The two new regulators should focus on making the gas market competitive along the entire value chain. On the upstream side, we need to encourage investments by guiding investors through the new fiscal frameworks that the Petroleum Industry Act has provided.
In the downstream sector, we need to address issues that stagnate the development of a fully liberalised and competitive gas market. This means pricing, contractual frameworks, licensing for various market operators that can help stimulate liquidity and reduce the complex gas contracting processes, etc. We need to get to a point where gas can be procured almost as easily as gasoline without the onerous contract terms that are fast becoming a barrier to entry of the gas market.

How would you assess the CNG market penetration in Nigeria?
The CNG segment has been the fastest-growing segment in recent years. Small consumers are scattered around the country, and it will take quite some time to develop gas pipelines that will reach all of them. A virtual CNG scheme represents the flexibility needed to reach remote consumers. The main problem with CNG is that it tends to get more expensive over long distances; that is why it is recommended to use LNG for longer distances.

What are GasInvest’s main contracts?
GasInvest’s strategy is to work with governments to develop policies and roadmaps related to gas. We are advisers of the government of Equatorial Guinea on gas supply from Nigeria. We are also helping the Lagos state government develop their gas policy for the entire Lagos State, which is almost the biggest economy in Africa. GasInvest is also trying to develop an electronic gas trading platform for Nigeria. This should provide an alternative platform for people to access gas, albeit on a spot basis with less stringent terms and conditions. It will complement the more prevalent bilateral gas contracting but should help enable market liquidity.
On the asset management side, GasInvest is also working on various gas pipeline management services. For example, we just participated in erosion control works on one of the nation’s major gas pipelines.
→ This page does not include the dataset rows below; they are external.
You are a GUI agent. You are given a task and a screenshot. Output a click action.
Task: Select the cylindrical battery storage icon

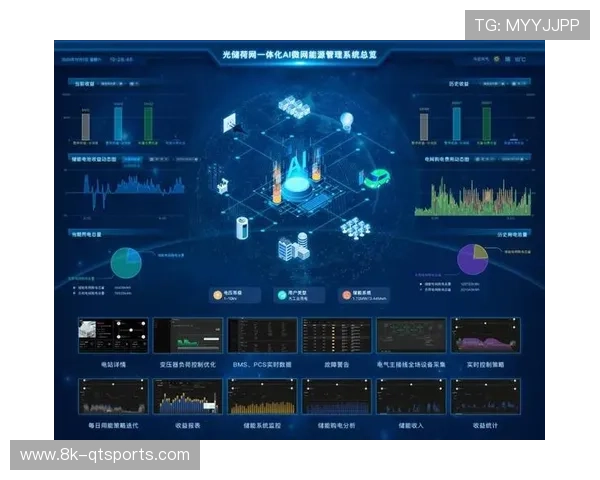[243, 228]
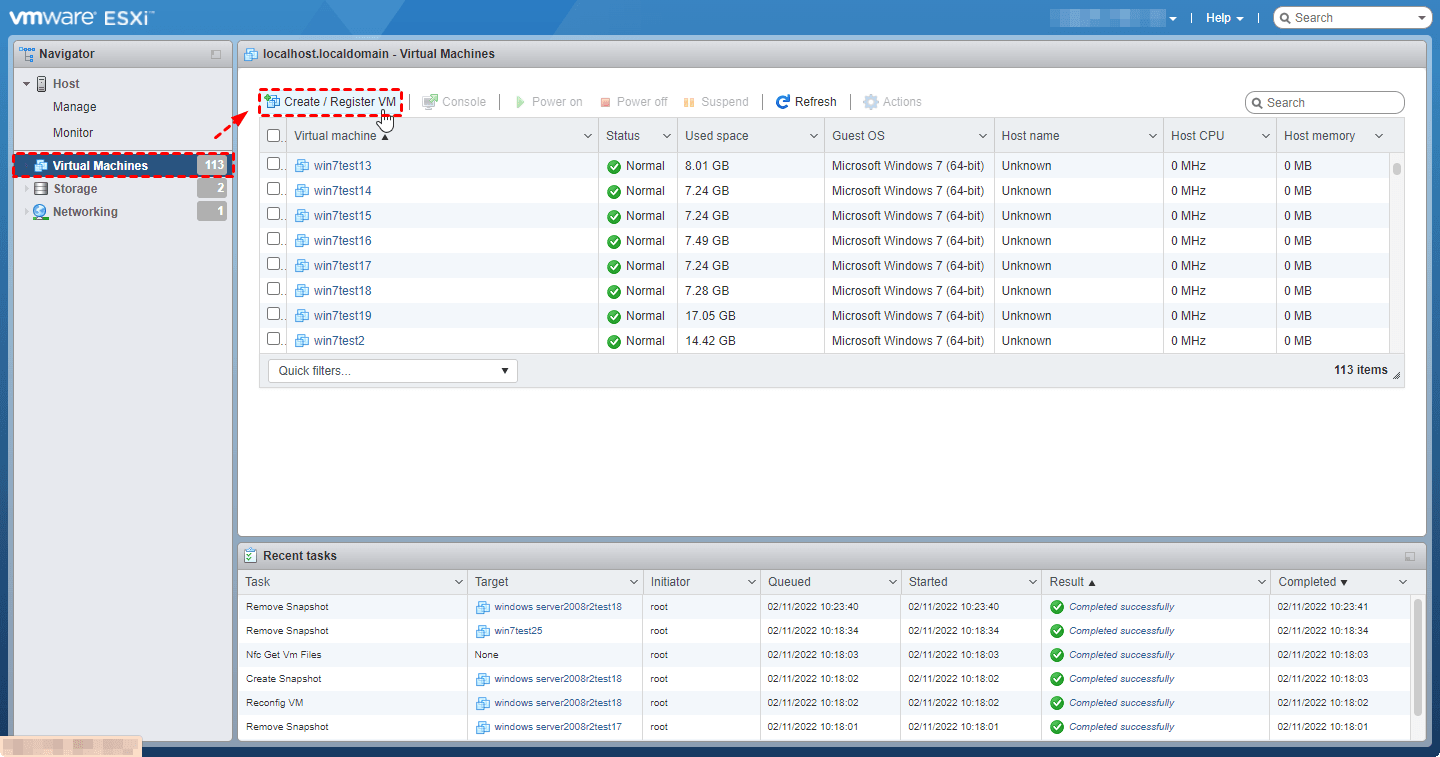
Task: Open the Quick filters dropdown
Action: point(392,371)
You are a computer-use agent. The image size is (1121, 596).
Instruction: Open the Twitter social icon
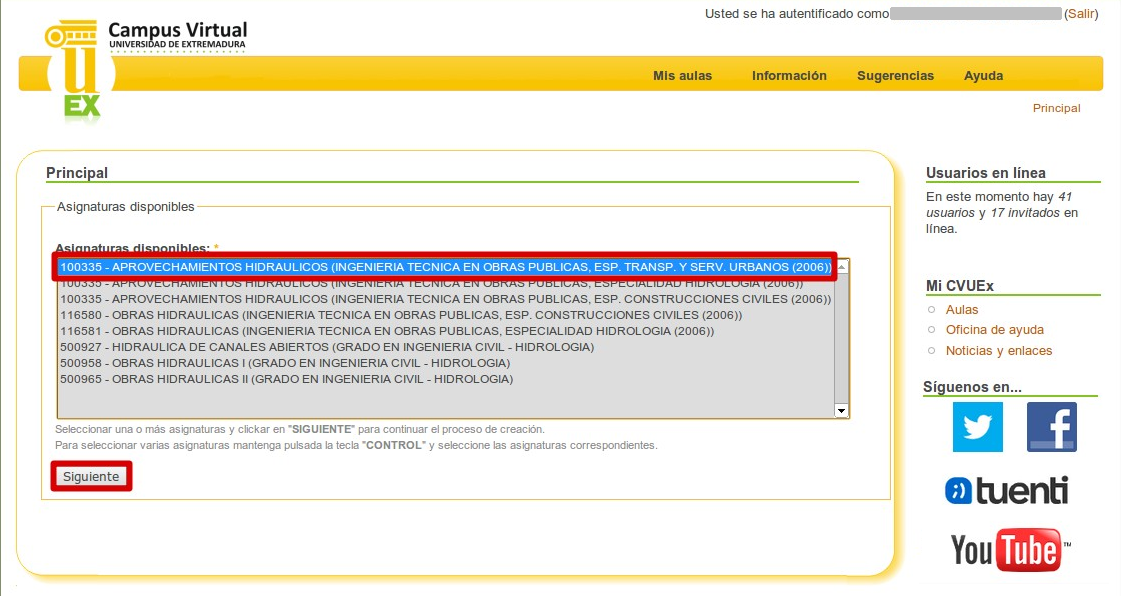pos(977,427)
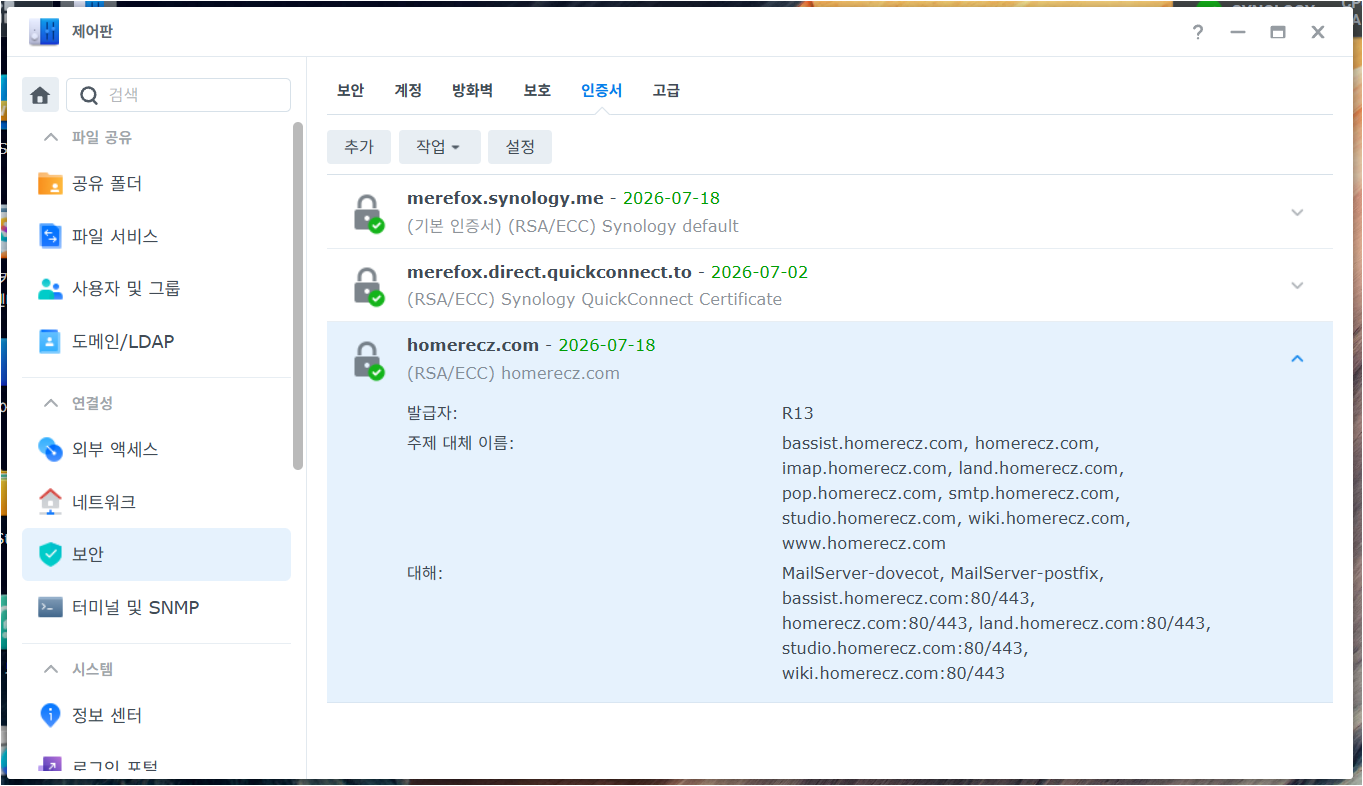Click the 보안 shield icon

(49, 554)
Where do you see GasInvest in the next 24 months?
In the next 24 months, we hope to be at the heart of the regional gas sector. Through a vibrant trading platform, we hope to be able to connect markets domestically and regionally. And with our LNG business, we hope to extend our footprints even farther afield. Our aspiration is to connect as closely as possible to end markets for gas in Nigeria, Africa and potentially Europe.